Semantic Image Segmentation: Tools for New ML models

TaQadam | Image Annotation for A.I.
Taqadam
Published in
3 min readFeb 1, 2020

Semantic Image Segmentation is Image Annotation where every pixel of the image gets classified to a category.

Think of building a classification model for each pixel in the image with the choice for the label. Not an easy task

Annotating with the pixel-level precision can be a challenging tasks, that is why only a handful of image annotation and data labeling companies include it in their data offering. While object detection, bounding boxes for computer vision is predominant annotation techniques for Machine Learning model, semantic segmentation is a growing practice as it allows precise image analysis. One of the popular use cases were a Kaggle Carvana Masking challenge. As a classic challenge, the idea behind was to mask out backgrounds, noisy parts of the photos that get uploaded in the car-sale website by users? Such photography enhancement strategies is definitely a game changer for photography and web industry. So how to make image segmentation be pixel level and ensure that the foundation of it — polygonal annotation — would translate the full masks with no pixel lost?

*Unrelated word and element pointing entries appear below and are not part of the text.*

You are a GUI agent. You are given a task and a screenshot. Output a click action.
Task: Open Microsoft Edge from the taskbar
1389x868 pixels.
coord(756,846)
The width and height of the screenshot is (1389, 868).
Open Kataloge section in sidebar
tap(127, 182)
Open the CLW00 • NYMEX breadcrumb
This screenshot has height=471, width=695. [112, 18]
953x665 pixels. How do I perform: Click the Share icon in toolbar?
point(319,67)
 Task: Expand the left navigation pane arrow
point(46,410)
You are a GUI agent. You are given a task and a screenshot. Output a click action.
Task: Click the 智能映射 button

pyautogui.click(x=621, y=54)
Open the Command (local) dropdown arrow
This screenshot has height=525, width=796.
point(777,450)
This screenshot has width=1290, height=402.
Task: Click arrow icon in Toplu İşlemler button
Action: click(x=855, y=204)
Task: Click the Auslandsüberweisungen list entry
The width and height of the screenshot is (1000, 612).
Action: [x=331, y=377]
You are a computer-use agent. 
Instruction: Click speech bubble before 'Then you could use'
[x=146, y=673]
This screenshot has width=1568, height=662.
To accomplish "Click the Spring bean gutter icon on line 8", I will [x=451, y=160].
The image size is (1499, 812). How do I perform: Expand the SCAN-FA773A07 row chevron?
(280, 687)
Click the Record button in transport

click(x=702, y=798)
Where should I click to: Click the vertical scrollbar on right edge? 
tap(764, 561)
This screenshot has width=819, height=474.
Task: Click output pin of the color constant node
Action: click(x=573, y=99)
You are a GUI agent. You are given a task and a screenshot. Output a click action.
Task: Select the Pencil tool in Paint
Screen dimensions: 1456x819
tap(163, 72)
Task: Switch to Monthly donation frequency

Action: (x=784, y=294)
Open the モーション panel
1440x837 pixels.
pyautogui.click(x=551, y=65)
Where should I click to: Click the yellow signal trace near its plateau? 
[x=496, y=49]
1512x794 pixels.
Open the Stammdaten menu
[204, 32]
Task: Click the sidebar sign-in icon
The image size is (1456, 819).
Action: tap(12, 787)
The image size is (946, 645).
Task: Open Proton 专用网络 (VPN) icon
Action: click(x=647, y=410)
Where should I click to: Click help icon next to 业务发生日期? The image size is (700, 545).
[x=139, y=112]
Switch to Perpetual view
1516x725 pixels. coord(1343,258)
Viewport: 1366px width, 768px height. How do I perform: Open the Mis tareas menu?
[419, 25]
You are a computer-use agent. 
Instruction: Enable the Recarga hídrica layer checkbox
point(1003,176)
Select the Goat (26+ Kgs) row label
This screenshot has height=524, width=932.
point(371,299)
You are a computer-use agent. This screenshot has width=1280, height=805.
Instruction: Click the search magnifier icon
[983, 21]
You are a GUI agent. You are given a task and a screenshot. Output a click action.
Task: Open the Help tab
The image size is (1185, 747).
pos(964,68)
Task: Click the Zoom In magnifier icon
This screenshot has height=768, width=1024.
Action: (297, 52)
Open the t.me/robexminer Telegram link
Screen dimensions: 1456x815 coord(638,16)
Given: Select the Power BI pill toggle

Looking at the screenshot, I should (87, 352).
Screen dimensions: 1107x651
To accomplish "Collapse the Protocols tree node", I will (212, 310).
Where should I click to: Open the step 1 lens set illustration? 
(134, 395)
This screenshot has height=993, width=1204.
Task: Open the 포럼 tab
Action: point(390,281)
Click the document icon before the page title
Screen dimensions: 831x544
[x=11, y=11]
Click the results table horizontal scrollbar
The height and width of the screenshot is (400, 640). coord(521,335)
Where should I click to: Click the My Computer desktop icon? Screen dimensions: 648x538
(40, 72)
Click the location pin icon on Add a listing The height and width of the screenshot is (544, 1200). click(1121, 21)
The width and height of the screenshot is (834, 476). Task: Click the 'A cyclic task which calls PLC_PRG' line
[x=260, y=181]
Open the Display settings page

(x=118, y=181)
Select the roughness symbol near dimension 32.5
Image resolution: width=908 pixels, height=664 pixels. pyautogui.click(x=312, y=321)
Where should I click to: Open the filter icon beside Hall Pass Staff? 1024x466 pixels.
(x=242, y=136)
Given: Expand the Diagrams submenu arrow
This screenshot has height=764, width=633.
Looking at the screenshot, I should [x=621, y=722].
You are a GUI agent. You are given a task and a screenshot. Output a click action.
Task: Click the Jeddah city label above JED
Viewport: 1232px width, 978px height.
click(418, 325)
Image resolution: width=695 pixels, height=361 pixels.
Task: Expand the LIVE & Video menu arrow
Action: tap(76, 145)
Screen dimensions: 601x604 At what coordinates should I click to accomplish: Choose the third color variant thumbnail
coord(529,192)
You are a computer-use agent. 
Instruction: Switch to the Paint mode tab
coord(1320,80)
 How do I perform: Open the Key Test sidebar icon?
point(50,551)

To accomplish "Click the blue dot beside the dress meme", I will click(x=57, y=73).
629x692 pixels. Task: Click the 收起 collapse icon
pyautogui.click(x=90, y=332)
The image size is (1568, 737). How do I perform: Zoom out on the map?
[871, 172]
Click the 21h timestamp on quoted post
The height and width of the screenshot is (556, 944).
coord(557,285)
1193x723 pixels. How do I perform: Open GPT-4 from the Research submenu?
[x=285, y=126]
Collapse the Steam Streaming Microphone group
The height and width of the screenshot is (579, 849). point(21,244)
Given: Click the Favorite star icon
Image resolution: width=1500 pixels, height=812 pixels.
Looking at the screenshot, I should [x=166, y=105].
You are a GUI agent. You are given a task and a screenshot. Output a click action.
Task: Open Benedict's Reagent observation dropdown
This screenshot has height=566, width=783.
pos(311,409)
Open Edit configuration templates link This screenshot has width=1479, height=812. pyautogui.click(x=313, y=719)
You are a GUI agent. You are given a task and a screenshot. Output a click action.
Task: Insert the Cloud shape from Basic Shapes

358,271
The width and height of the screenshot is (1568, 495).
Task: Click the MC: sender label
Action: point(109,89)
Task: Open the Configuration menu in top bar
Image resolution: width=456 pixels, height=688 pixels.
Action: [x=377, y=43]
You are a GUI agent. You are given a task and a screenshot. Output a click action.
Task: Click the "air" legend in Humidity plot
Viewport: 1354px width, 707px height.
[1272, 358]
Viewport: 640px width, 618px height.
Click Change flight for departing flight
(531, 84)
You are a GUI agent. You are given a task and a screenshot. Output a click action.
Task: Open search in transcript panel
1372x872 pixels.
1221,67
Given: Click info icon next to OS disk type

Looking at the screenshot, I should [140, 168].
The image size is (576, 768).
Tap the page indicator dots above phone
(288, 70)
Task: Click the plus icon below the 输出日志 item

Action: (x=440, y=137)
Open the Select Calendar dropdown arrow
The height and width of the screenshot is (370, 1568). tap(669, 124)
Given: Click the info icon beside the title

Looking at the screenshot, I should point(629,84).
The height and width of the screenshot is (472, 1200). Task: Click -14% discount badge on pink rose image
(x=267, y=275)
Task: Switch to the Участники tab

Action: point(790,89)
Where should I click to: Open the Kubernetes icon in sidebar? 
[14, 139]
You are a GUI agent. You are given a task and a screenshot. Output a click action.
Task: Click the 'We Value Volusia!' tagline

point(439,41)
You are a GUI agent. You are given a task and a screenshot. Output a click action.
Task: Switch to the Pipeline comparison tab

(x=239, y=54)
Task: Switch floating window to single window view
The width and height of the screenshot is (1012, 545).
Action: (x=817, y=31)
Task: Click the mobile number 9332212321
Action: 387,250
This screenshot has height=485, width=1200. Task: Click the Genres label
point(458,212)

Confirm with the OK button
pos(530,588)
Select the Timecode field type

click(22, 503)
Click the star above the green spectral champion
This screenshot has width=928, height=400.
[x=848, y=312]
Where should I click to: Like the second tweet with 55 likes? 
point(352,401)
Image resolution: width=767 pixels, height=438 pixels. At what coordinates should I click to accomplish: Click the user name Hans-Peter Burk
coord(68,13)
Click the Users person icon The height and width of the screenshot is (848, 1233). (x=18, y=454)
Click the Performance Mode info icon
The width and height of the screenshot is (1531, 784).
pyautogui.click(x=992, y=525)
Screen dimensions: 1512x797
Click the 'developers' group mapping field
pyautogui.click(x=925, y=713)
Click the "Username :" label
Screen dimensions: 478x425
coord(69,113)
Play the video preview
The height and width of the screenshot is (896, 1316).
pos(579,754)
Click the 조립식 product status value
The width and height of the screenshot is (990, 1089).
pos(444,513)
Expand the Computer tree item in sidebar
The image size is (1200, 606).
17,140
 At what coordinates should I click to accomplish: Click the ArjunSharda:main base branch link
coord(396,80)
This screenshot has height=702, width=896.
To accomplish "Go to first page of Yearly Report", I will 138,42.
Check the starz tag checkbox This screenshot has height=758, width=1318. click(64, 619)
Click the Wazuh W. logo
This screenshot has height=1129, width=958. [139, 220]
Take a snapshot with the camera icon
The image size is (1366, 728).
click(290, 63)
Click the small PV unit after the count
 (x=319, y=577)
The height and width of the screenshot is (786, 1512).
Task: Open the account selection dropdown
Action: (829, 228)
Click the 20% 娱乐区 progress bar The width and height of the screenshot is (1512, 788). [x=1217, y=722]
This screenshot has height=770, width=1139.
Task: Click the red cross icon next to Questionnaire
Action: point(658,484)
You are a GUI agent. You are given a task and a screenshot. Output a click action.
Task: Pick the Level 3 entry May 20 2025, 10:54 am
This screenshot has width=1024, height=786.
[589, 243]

Case study Semantic Segmentation for a photography company

The interesting case for this particular segmentation of the image, is defining the layers. While in most of the aerial images, the set classes don’t overlap, i.e. buildings, vegetation, road, for the case of the photography segmentation, we define classes using indexing.

  • Background — or 0 — index class.
  • Plates, packaging, bowls as a class — or — 1 — level class.
  • Food as a class — or 2- level class.

dWe tested using bounding box annotation for the entire background depicting all the pixels, following the polygonal annotation of the classes with the idea of indexing of overlapping points of objects on the image. By using indexing vs calculation of the x/y of the objects any street level, 90% angle images or full aerial view can be marked for annotation allowing to in a necessary case subtract pixel of a higher level from the lower class pixel.

From the left to right there is the example of annotation for Background, 1 — level class, and then level 3, that eventually ends up into the full segmented labeled image consisting more than 8 different classes, part of 3 level of indexing.

If you have an interesting and challenging case in semantic segmentation, reach out.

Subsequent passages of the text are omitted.